The Spotted Pig looks like a tiny Victorian pub, with a pressed-tin ceiling and crowded tables, bare brick, gaudy mirrors and shelves crowded with hundreds of pigs—or at least their wooden, china or plastic effigies. Part-owner Ken Friedman designed it, advised by his friend, star restaurateur Mario Batali, but the senior partner is English chef April Bloomfield, whose CV includes a stage with Alice Waters at Chez Panisse in Berkeley and, more significantly, two and a half years as sous at the River Café in London, a restaurant famous for fabulous, domestic Italian dishes. When it opened in February 2004, New York’s critics hailed the Spotted Pig as the city’s first British gastropub, but it seems more tightly packed, more self-consciously quaint and more cheerful than anything like it in England.
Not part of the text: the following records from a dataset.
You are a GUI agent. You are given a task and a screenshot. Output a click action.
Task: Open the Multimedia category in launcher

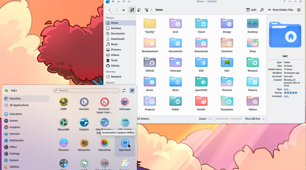click(x=16, y=140)
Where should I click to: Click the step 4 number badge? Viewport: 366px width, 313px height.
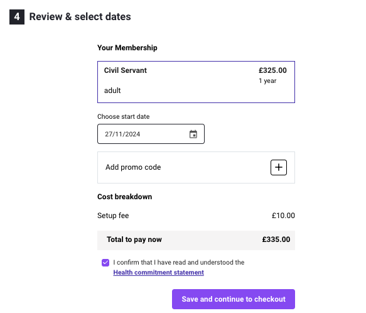[17, 17]
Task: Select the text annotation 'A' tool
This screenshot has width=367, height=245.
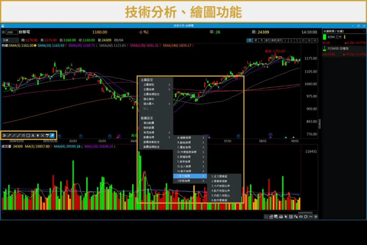Action: tap(33, 136)
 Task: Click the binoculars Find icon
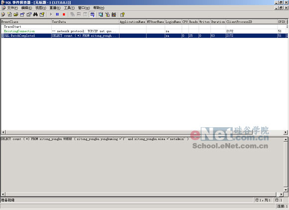(x=35, y=14)
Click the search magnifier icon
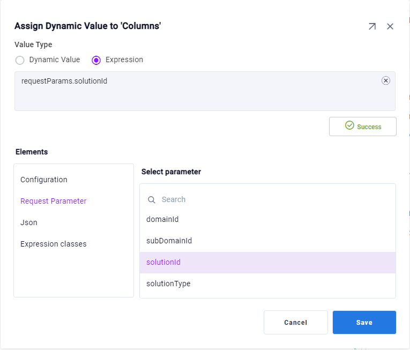Image resolution: width=410 pixels, height=350 pixels. pyautogui.click(x=152, y=199)
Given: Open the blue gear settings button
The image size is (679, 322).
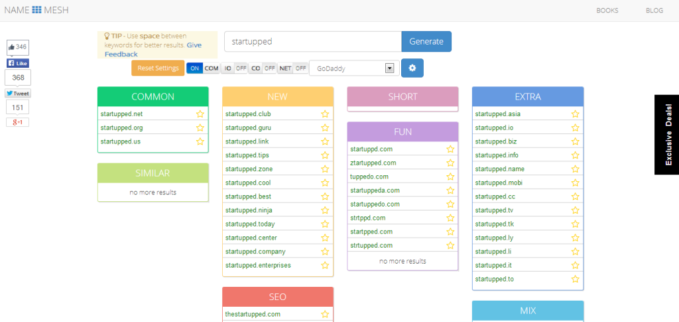Looking at the screenshot, I should pyautogui.click(x=412, y=68).
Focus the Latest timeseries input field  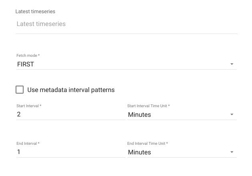pyautogui.click(x=126, y=24)
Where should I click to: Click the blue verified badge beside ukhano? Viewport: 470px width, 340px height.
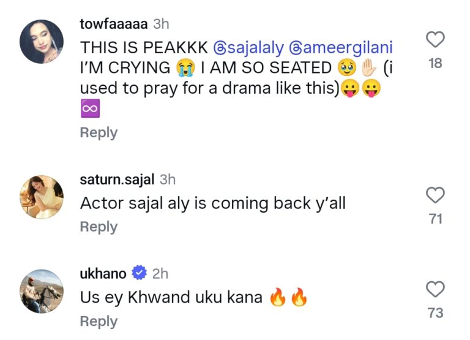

The gnudi are truly amazing—each one a ball of warm, salty, flavourful, so-soft-it’s-almost-runny sheep’s milk ricotta wrapped inside a delicate semolina skin. Strewn with crisply fried sage leaves, they paddle in a sauce that is mostly molten parmesan cheese drizzled with tangy brown butter. Richer than Bill Gates, they’re utterly irresistible, like almost everything else we order: sweetly sour rollmops or smoked haddock chowder or a perfectly cooked duck egg, its yolk half set and half liquid, its flavour enhanced by olive oil and a few shavings of tuna bottarga.

The service is also spot-on. T-shirted waiters have a casually friendly, rather worldly manner, but customers’ needs are perfectly met. And it works both ways. “Did you get the wooden French pig?” a woman at another table asks the sous-chef, who is working on the menu at the bar. “I left it for you on Friday.”

“That was you?” he says. “I love that pig.”